Urinary Free Cortisol and Cortisone Determined by High Performance Liquid Chromatography in the Diagnosis of Cushing’s Syndrome1
Author(s) -
ChingLing Lin,
Ta-Jen Wu,
Dwaine Machacek,
NaiSiang Jiang,
Pai C. Kao
Publication year - 1997
Publication title -
the journal of clinical endocrinology and metabolism
Language(s) - English
Resource type - Journals
eISSN - 1945-7197
pISSN - 0021-972X
DOI - 10.1210/jcem.82.1.3687
Subject(s) - cortisone , endocrinology , medicine , cushing syndrome , urinary system , hydrocortisone , prednisone , prednisolone , high performance liquid chromatography , metabolite , chemistry , chromatography
To determine the efficacy of cortisol and its metabolite, cortisone, measured simultaneously by high performance liquid chromatography (HPLC) in the diagnosis of Cushing's syndrome, we retrospectively reviewed the histories of 29 surgically proven Cushing's syndrome patients (20 Cushing's disease, 5 ectopic ACTH syndrome, and 4 adrenal Cushing's syndrome) and 6 patients with exogenous Cushing's syndrome.

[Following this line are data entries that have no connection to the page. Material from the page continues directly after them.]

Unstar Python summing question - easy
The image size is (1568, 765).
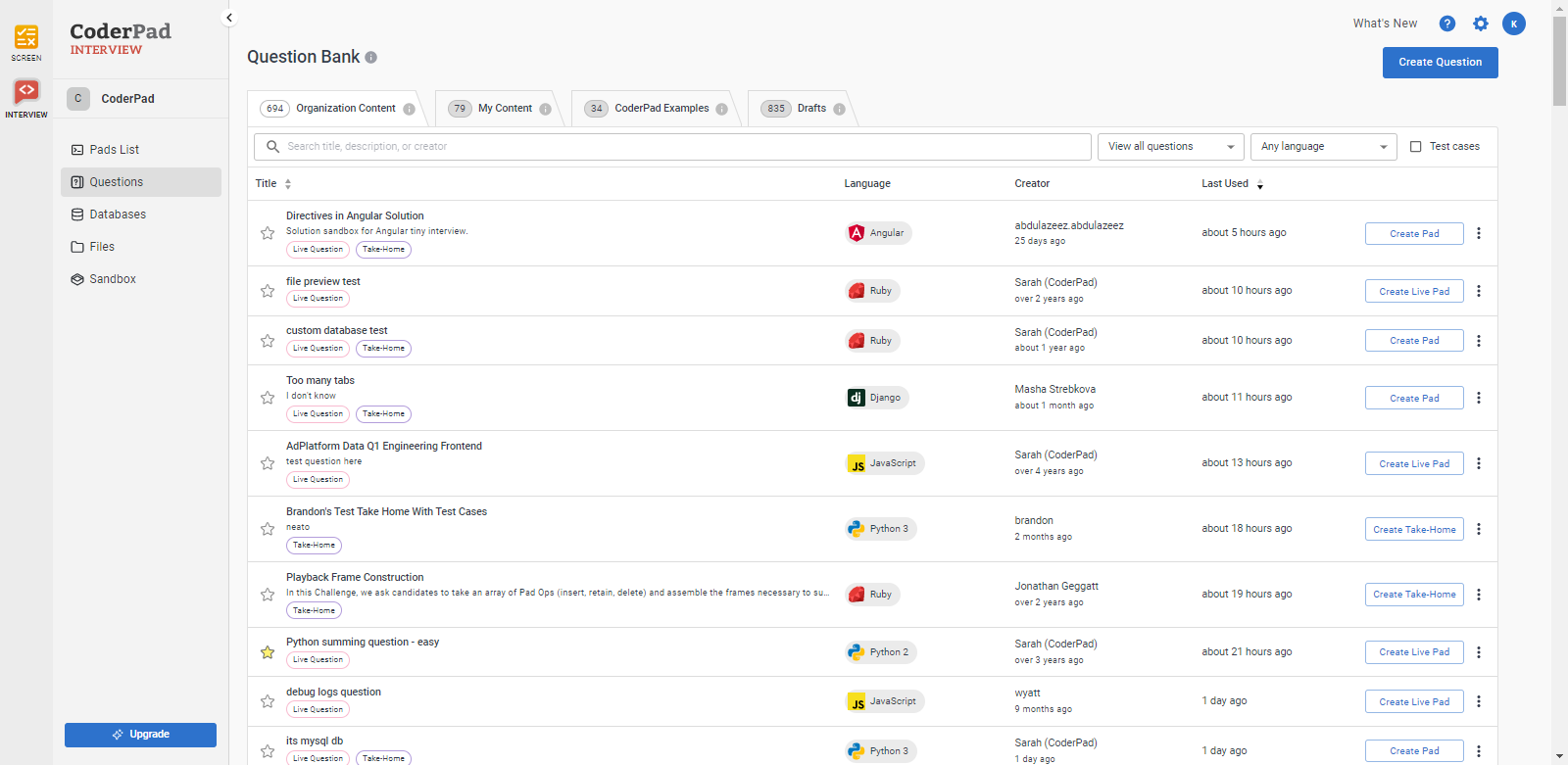268,652
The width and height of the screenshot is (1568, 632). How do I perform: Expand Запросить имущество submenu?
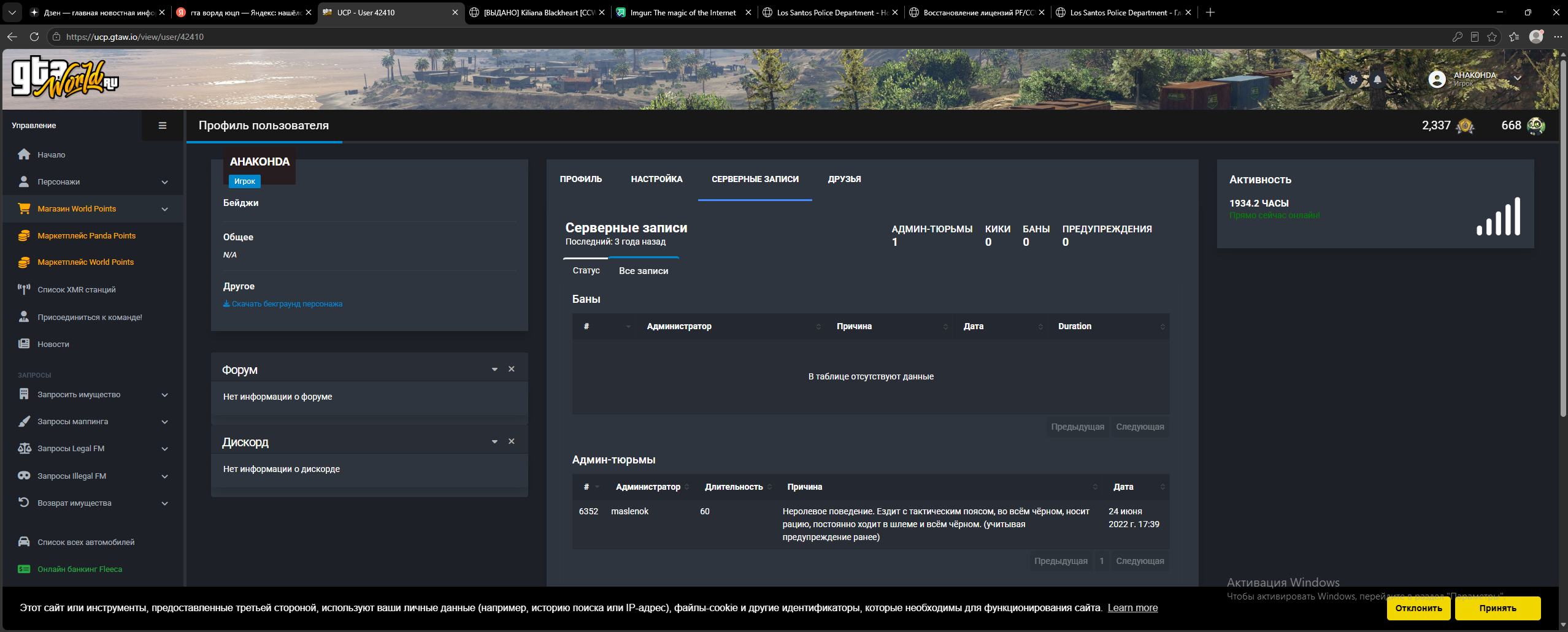click(x=164, y=395)
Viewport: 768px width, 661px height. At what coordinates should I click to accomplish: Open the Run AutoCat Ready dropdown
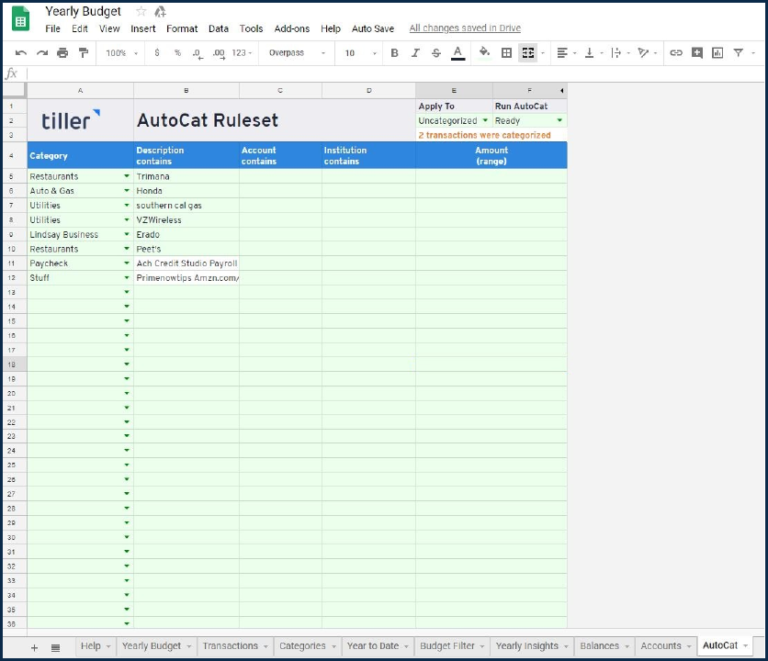coord(559,121)
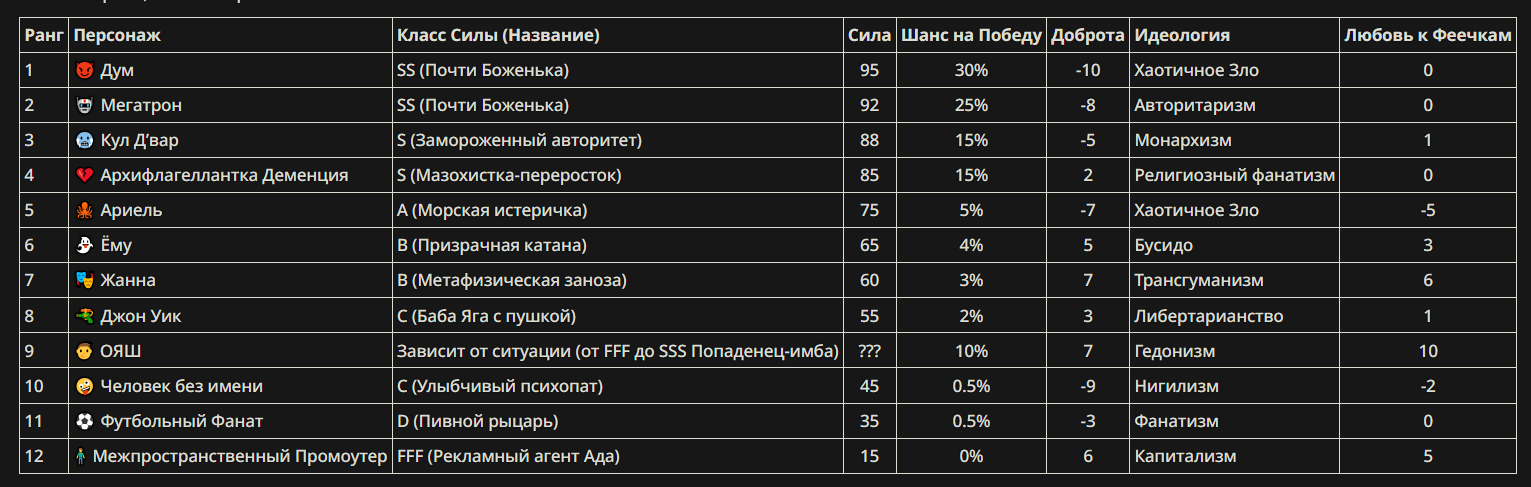
Task: Select the octopus emoji next to Ариель
Action: [x=84, y=210]
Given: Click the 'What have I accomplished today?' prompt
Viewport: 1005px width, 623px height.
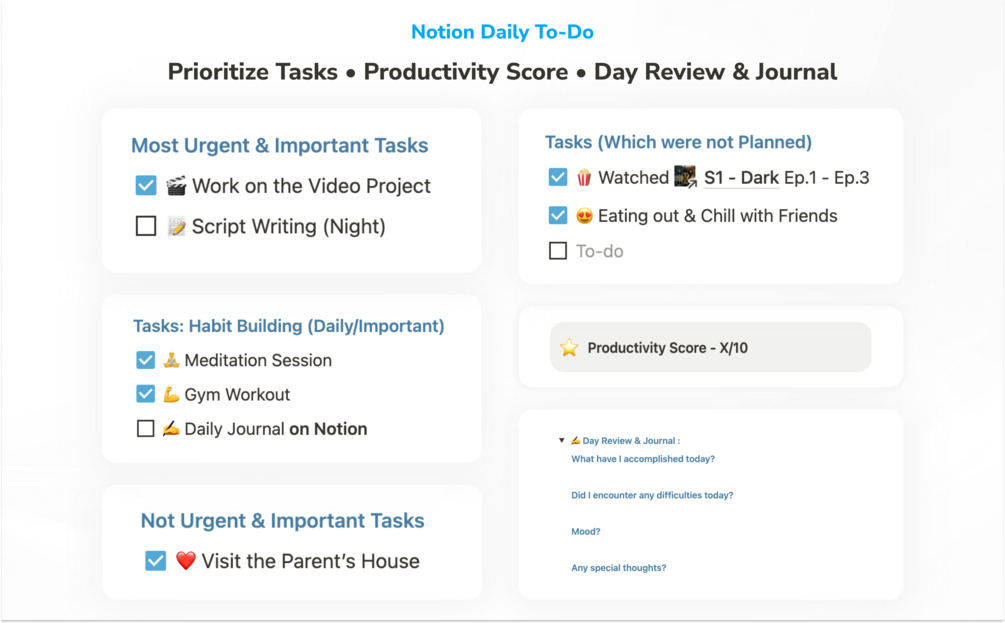Looking at the screenshot, I should [642, 459].
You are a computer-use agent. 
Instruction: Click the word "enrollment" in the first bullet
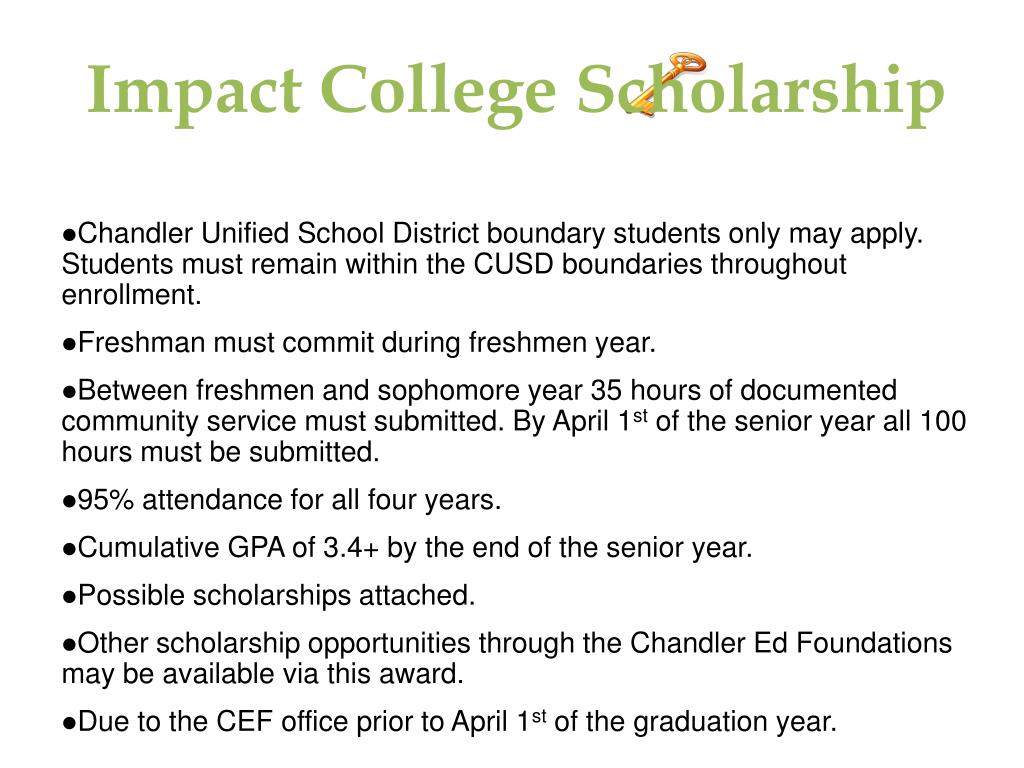[x=131, y=295]
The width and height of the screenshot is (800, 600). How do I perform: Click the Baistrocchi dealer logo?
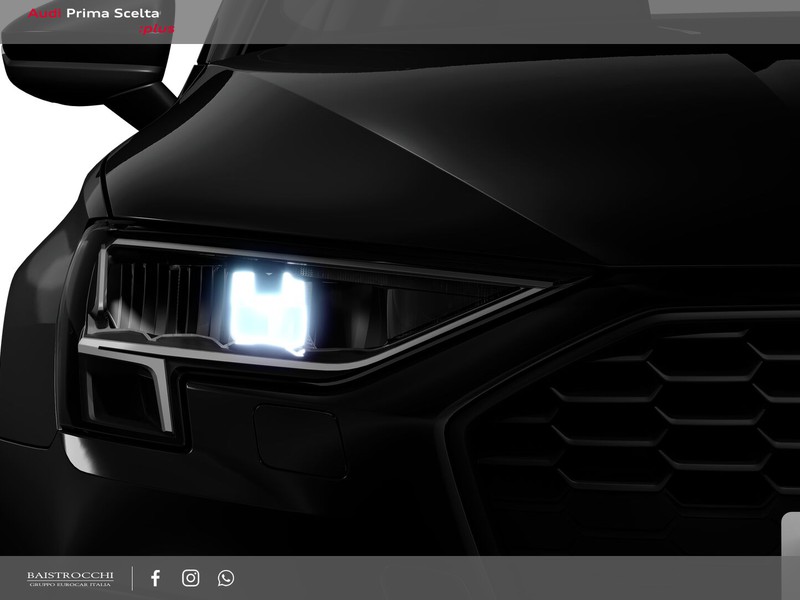point(69,578)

These 35 patients had urinary free cortisol determined by both HPLC and competitive binding methods. The efficacy of the HPLC assay using cortisol alone was equivalent to that of the competitive binding assay; 22 of 29 (76%) patients had increased cortisol. Cortisone also aided in the diagnosis; 25 of 29 (86%) had increased cortisone. Twenty-seven of the 29 (93%) patients had either both cortisone and cortisol (n = 19) or at least 1 of the 2 (n = 8) increased. All 6 patients with exogenous Cushing's syndrome had suppressed urinary free cortisol, cortisone, and the presence of prednisone and prednisolone. In the competitive binding assay, all exogenous Cushing's patients had falsely increased cortisol results. In conclusion, urinary free cortisol plus cortisone determined simultaneously by HPLC added a new dimension to the diagnosis of Cushing's syndrome. It should be considered when exogenous Cushing's syndrome is suspected or when only one urinary cortisol test is allowed to be ordered.